Abstract
We examine whether it is worthwhile eliciting subjective judgements to account for dependency in a multivariate Poisson-Gamma probability model. The challenge of estimating reliability during product design motivated the choice of model class. For the multivariate Poisson-Gamma model we adopt an empirical Bayes methodology to present an estimator with improved accuracy. A simulation study investigates the estimation error of this estimator for different degrees of dependency and examines the impact of dependency being mis-specified when assessed by subjective judgement. Our theoretical and simulation findings give analysts insights about the value of eliciting dependency.
Keywords
Introduction
Probability modelling is an established means of representing and analysing uncertainties associated with risk and reliability problems. Dependencies between uncertain variables expressed probabilistically require appropriate modelling to provide meaningful results. Consider a problem that can be characterised by multiple uncertain variables, then dependency will arise if information for one variable provides information about other variables. That is, the conditional expectation of a variable differs from its unconditional expectation. Some modelling classes explicitly capture dependency within the probabilistic structure. For example, Bayesian belief networks (BBN) reported in a range of contexts1–3 as well as multivariate distributions for risk and reliability problems.4–7
Quantifying probability models with dependent variables means that the joint, or conditional, probability distributions need to be expressed in addition to the marginal probability distribution. Data might not be available to support such quantification for various reasons. For example, if the purpose of the model is to support analysis of the reliability of new designs or during product development, or if the model is to analyse risk in a context with rare events, then in such contexts observed events might be unavailable in whole or part given the nature of the data generating processes. We could also encounter situations, say for operational systems, where data might be too expensive to collect. An alternative to data can involve assessing dependency by eliciting subjective probabilities.

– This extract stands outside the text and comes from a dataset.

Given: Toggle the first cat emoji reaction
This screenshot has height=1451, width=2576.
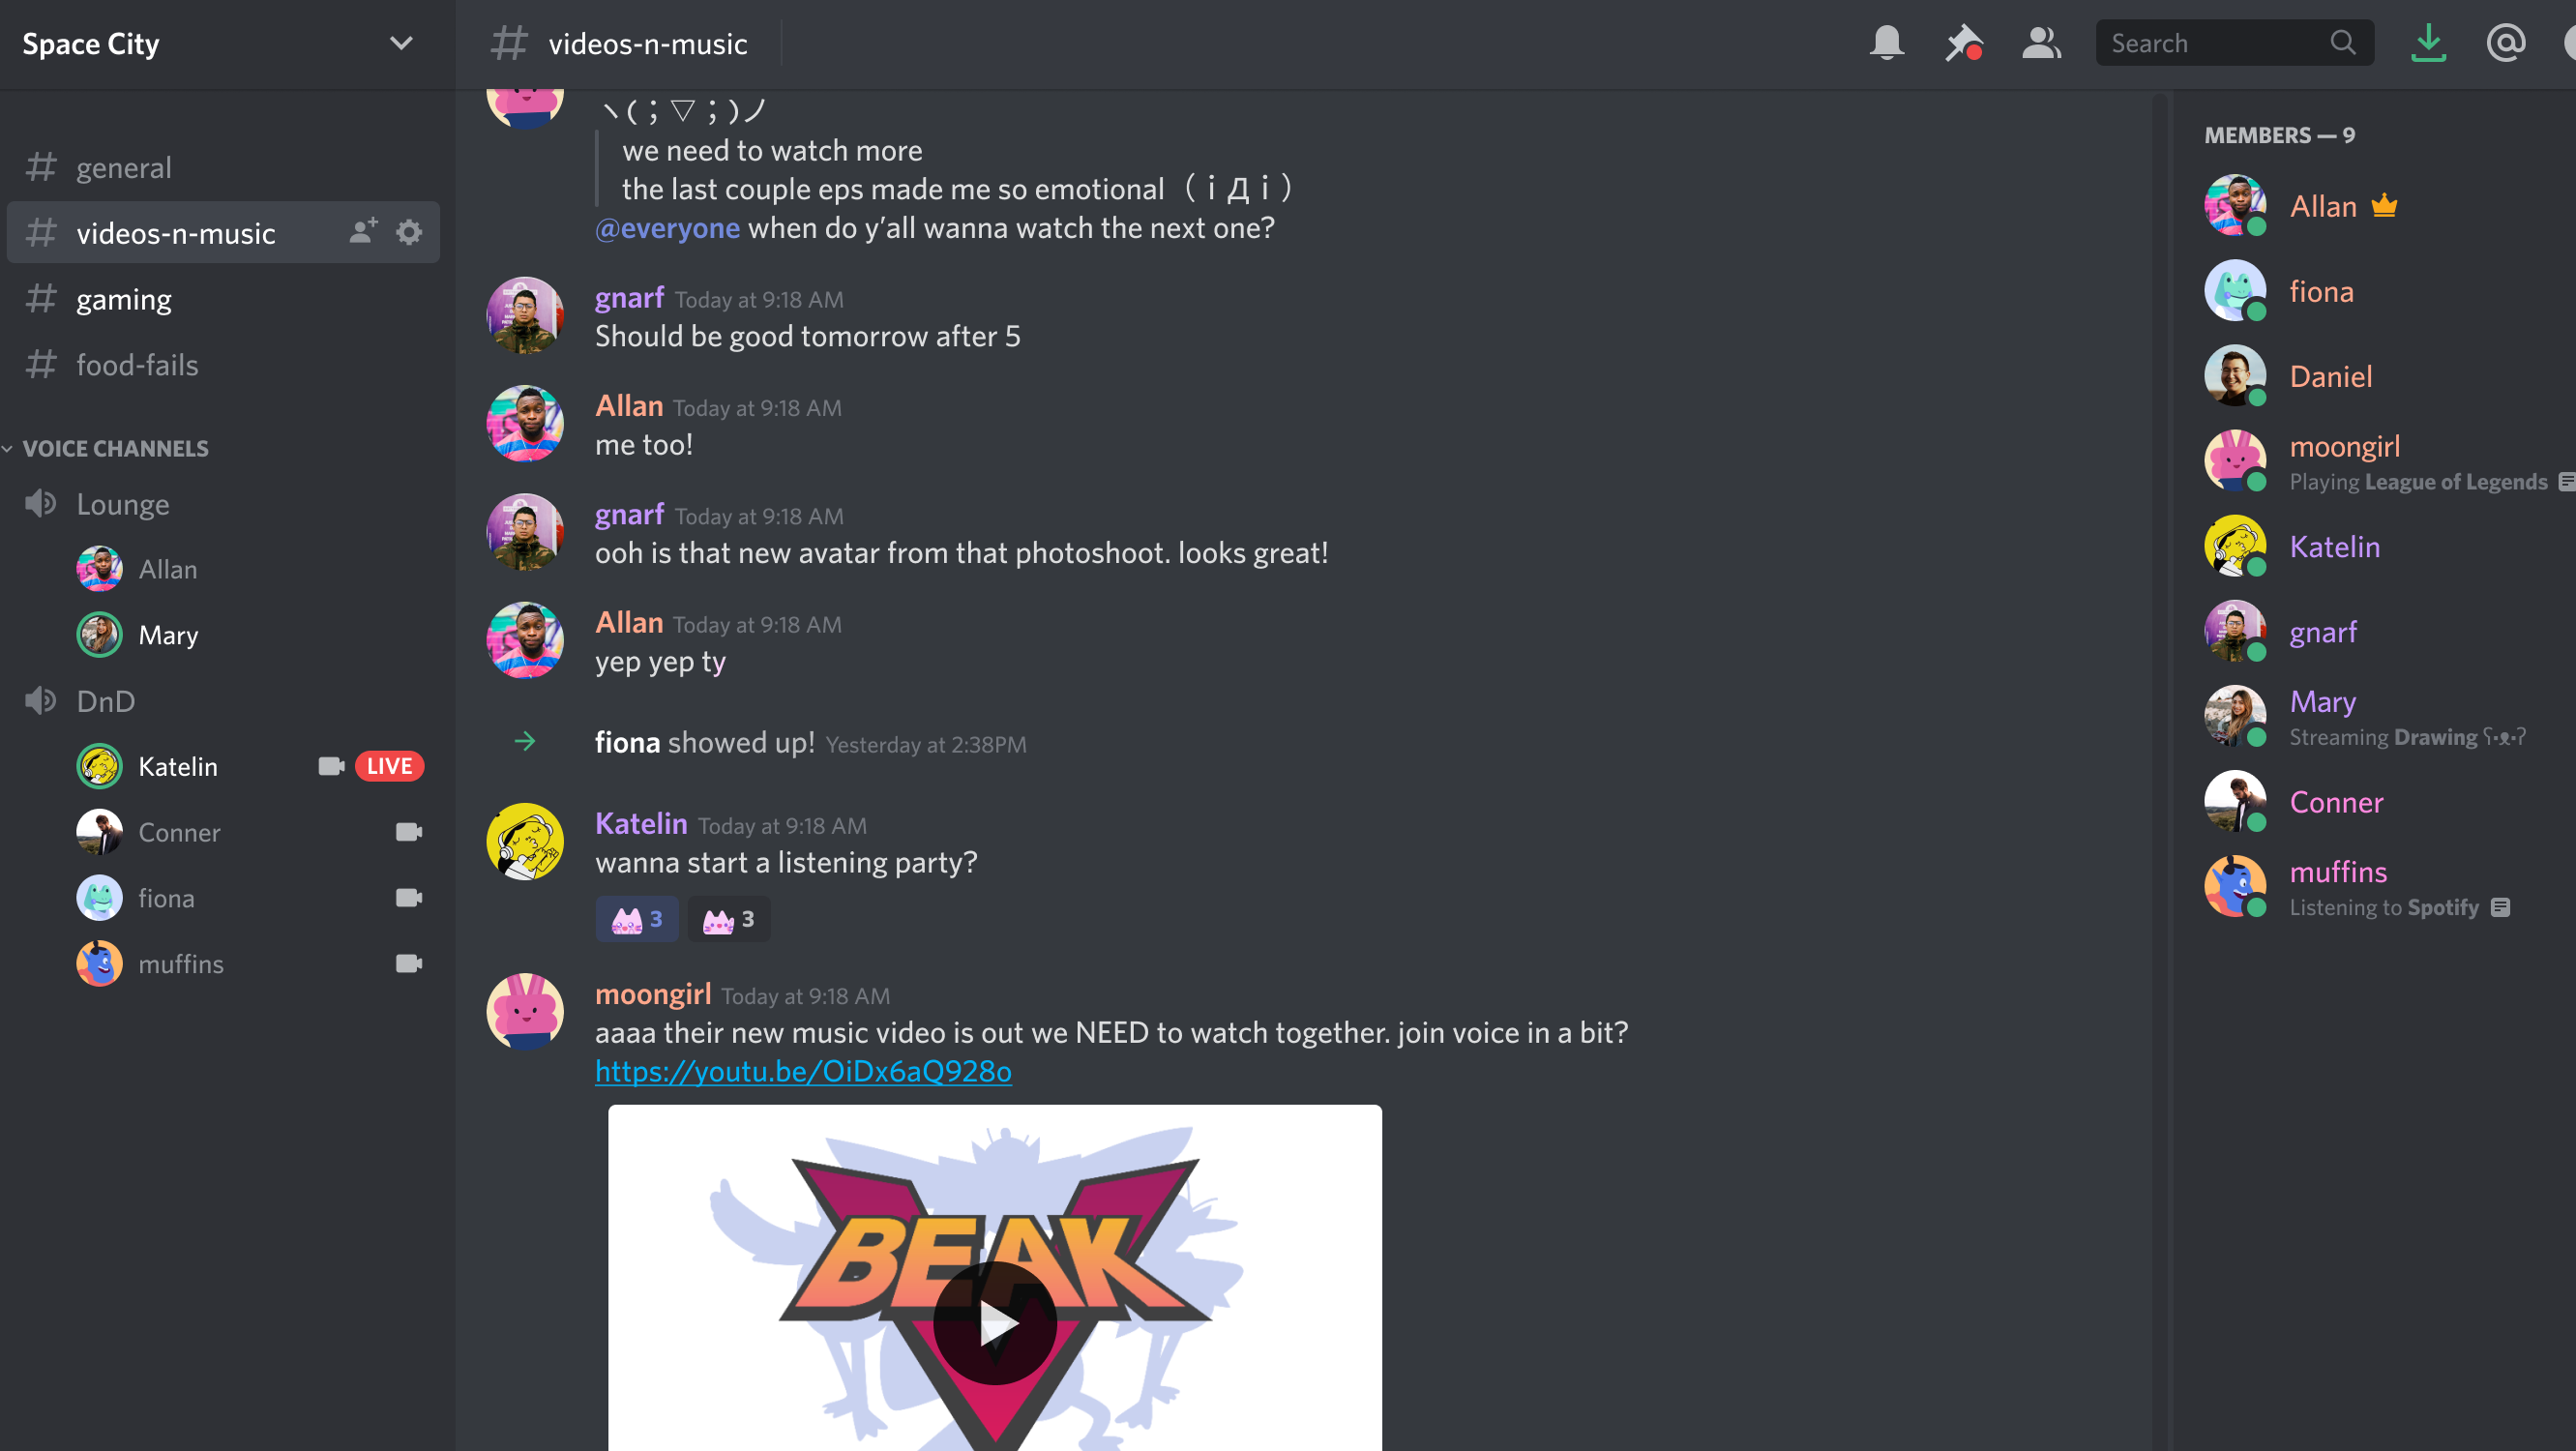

Many methods and processes for the structured elicitation of subjective probabilities exist.8–10 Specifically, there has been consideration of the particular challenges of assessing dependency using subjective judgement.11–13 A comprehensive literature review of issues associated with assessing dependency via elicitation is given in Werner et al. 14 This review emphasises the need for a structured approach to support the assessment of informed subjective judgements and to explore particular issues, such as cognitive fallacies, that might affect the accuracy of the assessments made. Methods for elicitation of probabilistic dependency are summarised and classed as direct models (this includes many approaches used in risk and reliability such as BBN, multivariate distributions) and indirect models where auxiliary methods are used (such as regression models). While the majority of methods considered by Werner et al. 14 express judgements as probabilities, they also consider methods that express dependencies using moments, referencing 15 who evaluated this approach for modelling the reliability of new system designs to inform assurance decisions. Building on their review in Werner et al. 14 an elicitation process for dependent events is proposed in Werner et al. 16 This process is designed to mitigate the particular cognitive challenges associated with eliciting dependency.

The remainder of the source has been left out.